-- Text under study --
==================================================

Margaret Coffey - Speech & Language Therapist
RESEARCH: SWALLOWING AFTER LARYNGECTOMY.
How did you get into research?
My area of clinical expertise is swallowing rehabilitation, I was always interested in participating in research but the opportunities to do so seemed limited for AHPs. Working in the US with leaders in my field who combined research with clinical work inspired me to think about a clinical research career. On my return to London, my research aspirations became a reality through the outstanding support I received at Imperial College Healthcare NHS Trust. This support enabled me to make a successful application to the NIHR for a Clinical Doctoral Fellowship - kick-starting my clinical academic career.
What do you enjoy about research?
Research is so much more exciting and far less daunting than I imagined. I love the discovery involved in research and the ability to make a meaningful and patient-directed difference to clinical care. For me, research opened up a whole new world of skills, which enhanced my clinical practice. For instance, to my surprise, I really enjoyed learning about statistical analysis. This skill now helps me understand the evidence underpinning practice in my field.
What was the most difficult aspect of doing your PhD?
I have to admit that I enjoyed every minute of my PhD even the tough parts. Writing up and submitting my thesis was probably the most difficult part of my PhD but there was such a sense of accomplishment once it was completed and papers were published in peer-reviewed journals.
What difference has your research training and experience made to your career?
My research training and experience has increased my career options. Having a PhD has led to several opportunities. I now have a clinical pathway career path which allows me to combine a clinical post with a research one. As a result of my PhD, I now have the opportunity to share my research nationally and internationally.
What has made a difference to progressing your research career?
- Being in the right place at the right time. Working at Imperial College Healthcare NHS Trust, part of the first Academic Health Science Centre in the UK allowed me to access the expertise and support to make my dreams of having a research career a reality.
- Identifying the right mentors who not only encouraged me but helped advise on funding applications and with preparation for clinical academic interviews.
- The ability to be an effective networker and promote my work has been fundamental to my development as a Clinical Academic. It’s also been invaluable to develop support from peers within and outside my profession.
How has research changed your clinical practice?
Research has made me a stronger, more considered clinician. I now know how to implement evidence-based practice to improve outcomes in a meaningful way. I have the skills to involve patients in research from the initial steps of designing a study to delivering the project together.
Where do you see your clinical academic career going over the next five years?
I definitely want to combine clinical work with research. I hope to complete a NIHR Clinical Lectureship and to be on my way to attaining a NIHR Senior Clinical Lectureship position. I also want to mentor other AHPs to see research as a viable and enjoyable career option.

==================================================

-- Extracted records --
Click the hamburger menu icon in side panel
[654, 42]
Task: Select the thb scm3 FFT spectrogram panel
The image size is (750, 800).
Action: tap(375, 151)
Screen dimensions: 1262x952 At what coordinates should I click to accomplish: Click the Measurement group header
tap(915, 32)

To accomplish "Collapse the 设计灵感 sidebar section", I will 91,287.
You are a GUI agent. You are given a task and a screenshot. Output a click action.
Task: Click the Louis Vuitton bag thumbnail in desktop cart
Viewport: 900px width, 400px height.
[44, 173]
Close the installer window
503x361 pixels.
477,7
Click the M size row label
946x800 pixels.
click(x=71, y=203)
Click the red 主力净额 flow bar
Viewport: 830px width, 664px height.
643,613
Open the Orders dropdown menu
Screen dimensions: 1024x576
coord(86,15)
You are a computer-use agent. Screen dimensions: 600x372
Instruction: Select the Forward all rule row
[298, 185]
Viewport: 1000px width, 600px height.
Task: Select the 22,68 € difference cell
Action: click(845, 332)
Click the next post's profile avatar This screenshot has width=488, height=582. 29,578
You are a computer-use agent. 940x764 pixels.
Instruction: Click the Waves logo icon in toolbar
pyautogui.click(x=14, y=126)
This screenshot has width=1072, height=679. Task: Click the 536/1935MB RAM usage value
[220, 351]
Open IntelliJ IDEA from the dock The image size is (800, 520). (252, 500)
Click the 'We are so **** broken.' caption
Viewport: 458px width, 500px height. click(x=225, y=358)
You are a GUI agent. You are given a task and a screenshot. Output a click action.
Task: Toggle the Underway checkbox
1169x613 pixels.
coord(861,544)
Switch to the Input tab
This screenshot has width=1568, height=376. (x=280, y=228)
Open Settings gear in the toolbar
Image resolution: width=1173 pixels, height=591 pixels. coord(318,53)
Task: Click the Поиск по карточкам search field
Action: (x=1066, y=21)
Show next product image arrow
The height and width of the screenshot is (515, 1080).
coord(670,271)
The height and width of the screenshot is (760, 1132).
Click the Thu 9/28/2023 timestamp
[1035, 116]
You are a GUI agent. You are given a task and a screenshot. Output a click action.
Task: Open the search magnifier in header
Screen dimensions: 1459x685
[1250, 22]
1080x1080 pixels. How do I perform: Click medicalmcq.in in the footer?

==================================================

-- Goal of the exercise --
Answer these about the interview with Margaret Coffey:
1. In which country did she work with leaders in her field who inspired her to think about a clinical research career?
2. What does she name as probably the most difficult part of her PhD?
3. Which NIHR post does she hope to complete over the next five years?
The entries come from a separate source, not from the interview.

-- Response below --
1. The US.
2. Writing up and submitting her thesis.
3. A NIHR Clinical Lectureship.